* [Problem description]: Write the data below out again in full, exactly as shown.

(Saved entries)
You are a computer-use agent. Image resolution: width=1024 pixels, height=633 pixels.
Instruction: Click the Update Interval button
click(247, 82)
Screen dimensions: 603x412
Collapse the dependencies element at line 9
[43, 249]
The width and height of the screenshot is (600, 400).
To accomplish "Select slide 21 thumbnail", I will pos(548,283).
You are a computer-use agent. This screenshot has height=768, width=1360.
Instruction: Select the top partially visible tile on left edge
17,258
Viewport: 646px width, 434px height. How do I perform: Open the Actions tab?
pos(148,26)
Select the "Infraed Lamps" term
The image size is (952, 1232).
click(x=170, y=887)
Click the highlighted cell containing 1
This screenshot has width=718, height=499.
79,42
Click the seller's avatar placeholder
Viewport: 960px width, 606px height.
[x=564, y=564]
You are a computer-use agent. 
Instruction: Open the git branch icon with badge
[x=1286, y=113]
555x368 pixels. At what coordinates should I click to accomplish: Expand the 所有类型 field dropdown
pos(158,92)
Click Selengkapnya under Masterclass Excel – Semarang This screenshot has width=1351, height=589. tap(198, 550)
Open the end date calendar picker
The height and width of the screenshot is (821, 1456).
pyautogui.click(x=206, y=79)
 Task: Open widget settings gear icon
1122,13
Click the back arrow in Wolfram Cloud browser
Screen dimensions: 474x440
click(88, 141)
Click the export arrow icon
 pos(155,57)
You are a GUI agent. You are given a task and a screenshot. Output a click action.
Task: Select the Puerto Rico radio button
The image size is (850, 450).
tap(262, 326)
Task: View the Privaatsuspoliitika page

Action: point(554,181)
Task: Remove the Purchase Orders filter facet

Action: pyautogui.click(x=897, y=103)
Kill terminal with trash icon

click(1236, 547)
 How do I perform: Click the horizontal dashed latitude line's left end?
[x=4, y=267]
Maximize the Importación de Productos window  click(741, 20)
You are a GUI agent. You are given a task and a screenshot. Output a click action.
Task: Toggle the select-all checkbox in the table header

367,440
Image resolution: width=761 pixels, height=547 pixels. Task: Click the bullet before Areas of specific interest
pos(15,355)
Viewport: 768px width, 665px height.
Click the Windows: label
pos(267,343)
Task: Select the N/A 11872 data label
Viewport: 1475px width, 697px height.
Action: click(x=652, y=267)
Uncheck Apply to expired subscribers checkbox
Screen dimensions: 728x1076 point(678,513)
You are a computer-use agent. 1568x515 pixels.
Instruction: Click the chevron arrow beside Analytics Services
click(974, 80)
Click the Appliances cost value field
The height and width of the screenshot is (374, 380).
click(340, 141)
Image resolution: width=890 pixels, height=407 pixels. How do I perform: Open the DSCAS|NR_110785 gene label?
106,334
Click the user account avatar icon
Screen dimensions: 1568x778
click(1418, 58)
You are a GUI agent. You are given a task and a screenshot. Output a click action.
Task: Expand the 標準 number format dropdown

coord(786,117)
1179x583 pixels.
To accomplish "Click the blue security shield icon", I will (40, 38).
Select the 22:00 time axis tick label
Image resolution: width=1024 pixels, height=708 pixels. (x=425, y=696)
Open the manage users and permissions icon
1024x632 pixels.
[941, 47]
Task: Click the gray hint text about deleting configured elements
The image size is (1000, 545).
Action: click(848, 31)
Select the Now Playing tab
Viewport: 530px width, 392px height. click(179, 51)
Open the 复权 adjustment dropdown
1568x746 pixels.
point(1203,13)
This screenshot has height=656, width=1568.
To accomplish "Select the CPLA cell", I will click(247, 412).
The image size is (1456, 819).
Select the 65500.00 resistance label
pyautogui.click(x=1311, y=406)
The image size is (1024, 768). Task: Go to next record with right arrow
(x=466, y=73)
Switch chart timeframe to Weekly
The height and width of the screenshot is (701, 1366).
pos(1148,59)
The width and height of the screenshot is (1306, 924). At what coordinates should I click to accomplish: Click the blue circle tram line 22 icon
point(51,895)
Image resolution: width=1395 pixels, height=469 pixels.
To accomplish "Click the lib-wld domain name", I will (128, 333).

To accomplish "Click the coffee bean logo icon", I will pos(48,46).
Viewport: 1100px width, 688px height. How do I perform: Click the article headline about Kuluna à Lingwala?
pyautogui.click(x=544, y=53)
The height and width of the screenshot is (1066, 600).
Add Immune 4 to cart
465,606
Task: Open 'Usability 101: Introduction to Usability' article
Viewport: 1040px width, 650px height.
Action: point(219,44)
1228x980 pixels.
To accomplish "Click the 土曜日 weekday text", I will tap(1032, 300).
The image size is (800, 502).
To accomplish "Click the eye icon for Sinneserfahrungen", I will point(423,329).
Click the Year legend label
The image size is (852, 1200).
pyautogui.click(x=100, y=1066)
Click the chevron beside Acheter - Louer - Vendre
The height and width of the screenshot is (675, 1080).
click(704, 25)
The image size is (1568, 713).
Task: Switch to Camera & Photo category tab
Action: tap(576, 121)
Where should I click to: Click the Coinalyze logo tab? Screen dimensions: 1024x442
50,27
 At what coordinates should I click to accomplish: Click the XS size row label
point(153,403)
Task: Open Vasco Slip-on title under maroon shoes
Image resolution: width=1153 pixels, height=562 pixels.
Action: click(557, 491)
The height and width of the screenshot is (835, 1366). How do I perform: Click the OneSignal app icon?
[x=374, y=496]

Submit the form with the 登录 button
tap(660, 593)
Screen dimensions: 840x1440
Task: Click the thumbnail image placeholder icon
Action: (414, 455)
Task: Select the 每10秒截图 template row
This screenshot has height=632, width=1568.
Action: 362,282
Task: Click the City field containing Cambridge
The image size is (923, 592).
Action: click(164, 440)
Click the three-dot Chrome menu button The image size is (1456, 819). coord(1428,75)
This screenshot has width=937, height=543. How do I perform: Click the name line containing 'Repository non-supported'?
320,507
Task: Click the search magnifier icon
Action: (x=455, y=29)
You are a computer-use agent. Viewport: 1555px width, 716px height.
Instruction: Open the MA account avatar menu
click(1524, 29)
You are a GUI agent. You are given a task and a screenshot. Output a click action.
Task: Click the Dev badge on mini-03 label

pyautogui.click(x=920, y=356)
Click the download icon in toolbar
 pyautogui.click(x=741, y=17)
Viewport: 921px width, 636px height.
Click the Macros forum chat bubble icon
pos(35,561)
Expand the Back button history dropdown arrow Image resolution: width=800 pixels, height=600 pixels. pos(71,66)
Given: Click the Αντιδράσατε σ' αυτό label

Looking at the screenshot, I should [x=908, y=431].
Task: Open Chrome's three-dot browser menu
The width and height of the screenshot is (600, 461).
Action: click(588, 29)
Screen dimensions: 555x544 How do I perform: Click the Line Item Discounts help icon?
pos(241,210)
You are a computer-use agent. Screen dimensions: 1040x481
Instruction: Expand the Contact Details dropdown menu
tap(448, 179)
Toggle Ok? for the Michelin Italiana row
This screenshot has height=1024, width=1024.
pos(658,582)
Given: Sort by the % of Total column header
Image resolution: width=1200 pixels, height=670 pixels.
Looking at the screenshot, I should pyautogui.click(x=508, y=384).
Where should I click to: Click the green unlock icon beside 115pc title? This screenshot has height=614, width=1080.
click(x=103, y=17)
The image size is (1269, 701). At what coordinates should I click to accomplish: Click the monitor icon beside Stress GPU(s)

* [Solution for this exercise]:
You are a computer-use agent. Image resolution: width=1024 pixels, height=633 pixels.
Instruction: Click the Update Interval button
click(247, 82)
Screen dimensions: 603x412
Collapse the dependencies element at line 9
[43, 249]
The width and height of the screenshot is (600, 400).
To accomplish "Select slide 21 thumbnail", I will pos(548,283).
You are a computer-use agent. This screenshot has height=768, width=1360.
Instruction: Select the top partially visible tile on left edge
17,258
Viewport: 646px width, 434px height. How do I perform: Open the Actions tab?
pos(148,26)
Select the "Infraed Lamps" term
The image size is (952, 1232).
click(x=170, y=887)
Click the highlighted cell containing 1
This screenshot has width=718, height=499.
79,42
Click the seller's avatar placeholder
Viewport: 960px width, 606px height.
[x=564, y=564]
You are a computer-use agent. 
Instruction: Open the git branch icon with badge
[x=1286, y=113]
555x368 pixels. At what coordinates should I click to accomplish: Expand the 所有类型 field dropdown
pos(158,92)
Click Selengkapnya under Masterclass Excel – Semarang This screenshot has width=1351, height=589. tap(198, 550)
Open the end date calendar picker
The height and width of the screenshot is (821, 1456).
pyautogui.click(x=206, y=79)
 Task: Open widget settings gear icon
1122,13
Click the back arrow in Wolfram Cloud browser
Screen dimensions: 474x440
click(88, 141)
Click the export arrow icon
 pos(155,57)
You are a GUI agent. You are given a task and a screenshot. Output a click action.
Task: Select the Puerto Rico radio button
The image size is (850, 450).
tap(262, 326)
Task: View the Privaatsuspoliitika page

Action: point(554,181)
Task: Remove the Purchase Orders filter facet

Action: pyautogui.click(x=897, y=103)
Kill terminal with trash icon

click(1236, 547)
 How do I perform: Click the horizontal dashed latitude line's left end?
[x=4, y=267]
Maximize the Importación de Productos window  click(741, 20)
You are a GUI agent. You are given a task and a screenshot. Output a click action.
Task: Toggle the select-all checkbox in the table header

367,440
Image resolution: width=761 pixels, height=547 pixels. Task: Click the bullet before Areas of specific interest
pos(15,355)
Viewport: 768px width, 665px height.
Click the Windows: label
pos(267,343)
Task: Select the N/A 11872 data label
Viewport: 1475px width, 697px height.
Action: click(x=652, y=267)
Uncheck Apply to expired subscribers checkbox
Screen dimensions: 728x1076 point(678,513)
You are a computer-use agent. 1568x515 pixels.
Instruction: Click the chevron arrow beside Analytics Services
click(974, 80)
Click the Appliances cost value field
The height and width of the screenshot is (374, 380).
click(340, 141)
Image resolution: width=890 pixels, height=407 pixels. How do I perform: Open the DSCAS|NR_110785 gene label?
106,334
Click the user account avatar icon
Screen dimensions: 1568x778
click(1418, 58)
You are a GUI agent. You are given a task and a screenshot. Output a click action.
Task: Expand the 標準 number format dropdown

coord(786,117)
1179x583 pixels.
To accomplish "Click the blue security shield icon", I will (40, 38).
Select the 22:00 time axis tick label
Image resolution: width=1024 pixels, height=708 pixels. (x=425, y=696)
Open the manage users and permissions icon
1024x632 pixels.
[941, 47]
Task: Click the gray hint text about deleting configured elements
The image size is (1000, 545).
Action: click(848, 31)
Select the Now Playing tab
Viewport: 530px width, 392px height. click(179, 51)
Open the 复权 adjustment dropdown
1568x746 pixels.
point(1203,13)
This screenshot has height=656, width=1568.
To accomplish "Select the CPLA cell", I will click(247, 412).
The image size is (1456, 819).
Select the 65500.00 resistance label
pyautogui.click(x=1311, y=406)
The image size is (1024, 768). Task: Go to next record with right arrow
(x=466, y=73)
Switch chart timeframe to Weekly
The height and width of the screenshot is (701, 1366).
pos(1148,59)
The width and height of the screenshot is (1306, 924). At what coordinates should I click to accomplish: Click the blue circle tram line 22 icon
point(51,895)
Image resolution: width=1395 pixels, height=469 pixels.
To accomplish "Click the lib-wld domain name", I will (128, 333).

To accomplish "Click the coffee bean logo icon", I will pos(48,46).
Viewport: 1100px width, 688px height. How do I perform: Click the article headline about Kuluna à Lingwala?
pyautogui.click(x=544, y=53)
The height and width of the screenshot is (1066, 600).
Add Immune 4 to cart
465,606
Task: Open 'Usability 101: Introduction to Usability' article
Viewport: 1040px width, 650px height.
Action: point(219,44)
1228x980 pixels.
To accomplish "Click the 土曜日 weekday text", I will tap(1032, 300).
The image size is (800, 502).
To accomplish "Click the eye icon for Sinneserfahrungen", I will point(423,329).
Click the Year legend label
The image size is (852, 1200).
pyautogui.click(x=100, y=1066)
Click the chevron beside Acheter - Louer - Vendre
The height and width of the screenshot is (675, 1080).
click(704, 25)
The image size is (1568, 713).
Task: Switch to Camera & Photo category tab
Action: tap(576, 121)
Where should I click to: Click the Coinalyze logo tab? Screen dimensions: 1024x442
50,27
 At what coordinates should I click to accomplish: Click the XS size row label
point(153,403)
Task: Open Vasco Slip-on title under maroon shoes
Image resolution: width=1153 pixels, height=562 pixels.
Action: click(557, 491)
The height and width of the screenshot is (835, 1366). How do I perform: Click the OneSignal app icon?
[x=374, y=496]

Submit the form with the 登录 button
tap(660, 593)
Screen dimensions: 840x1440
Task: Click the thumbnail image placeholder icon
Action: (414, 455)
Task: Select the 每10秒截图 template row
This screenshot has height=632, width=1568.
Action: 362,282
Task: Click the City field containing Cambridge
The image size is (923, 592).
Action: click(164, 440)
Click the three-dot Chrome menu button The image size is (1456, 819). coord(1428,75)
This screenshot has width=937, height=543. How do I perform: Click the name line containing 'Repository non-supported'?
320,507
Task: Click the search magnifier icon
Action: (x=455, y=29)
You are a computer-use agent. Viewport: 1555px width, 716px height.
Instruction: Open the MA account avatar menu
click(1524, 29)
You are a GUI agent. You are given a task and a screenshot. Output a click action.
Task: Click the Dev badge on mini-03 label

pyautogui.click(x=920, y=356)
Click the download icon in toolbar
 pyautogui.click(x=741, y=17)
Viewport: 921px width, 636px height.
Click the Macros forum chat bubble icon
pos(35,561)
Expand the Back button history dropdown arrow Image resolution: width=800 pixels, height=600 pixels. pos(71,66)
Given: Click the Αντιδράσατε σ' αυτό label

Looking at the screenshot, I should [x=908, y=431].
Task: Open Chrome's three-dot browser menu
The width and height of the screenshot is (600, 461).
Action: click(588, 29)
Screen dimensions: 555x544 How do I perform: Click the Line Item Discounts help icon?
pos(241,210)
You are a computer-use agent. Screen dimensions: 1040x481
Instruction: Expand the Contact Details dropdown menu
tap(448, 179)
Toggle Ok? for the Michelin Italiana row
This screenshot has height=1024, width=1024.
pos(658,582)
Given: Sort by the % of Total column header
Image resolution: width=1200 pixels, height=670 pixels.
Looking at the screenshot, I should pyautogui.click(x=508, y=384).
Where should I click to: Click the green unlock icon beside 115pc title? This screenshot has height=614, width=1080.
click(x=103, y=17)
The image size is (1269, 701). At what coordinates should I click to accomplish: Click the monitor icon beside Stress GPU(s)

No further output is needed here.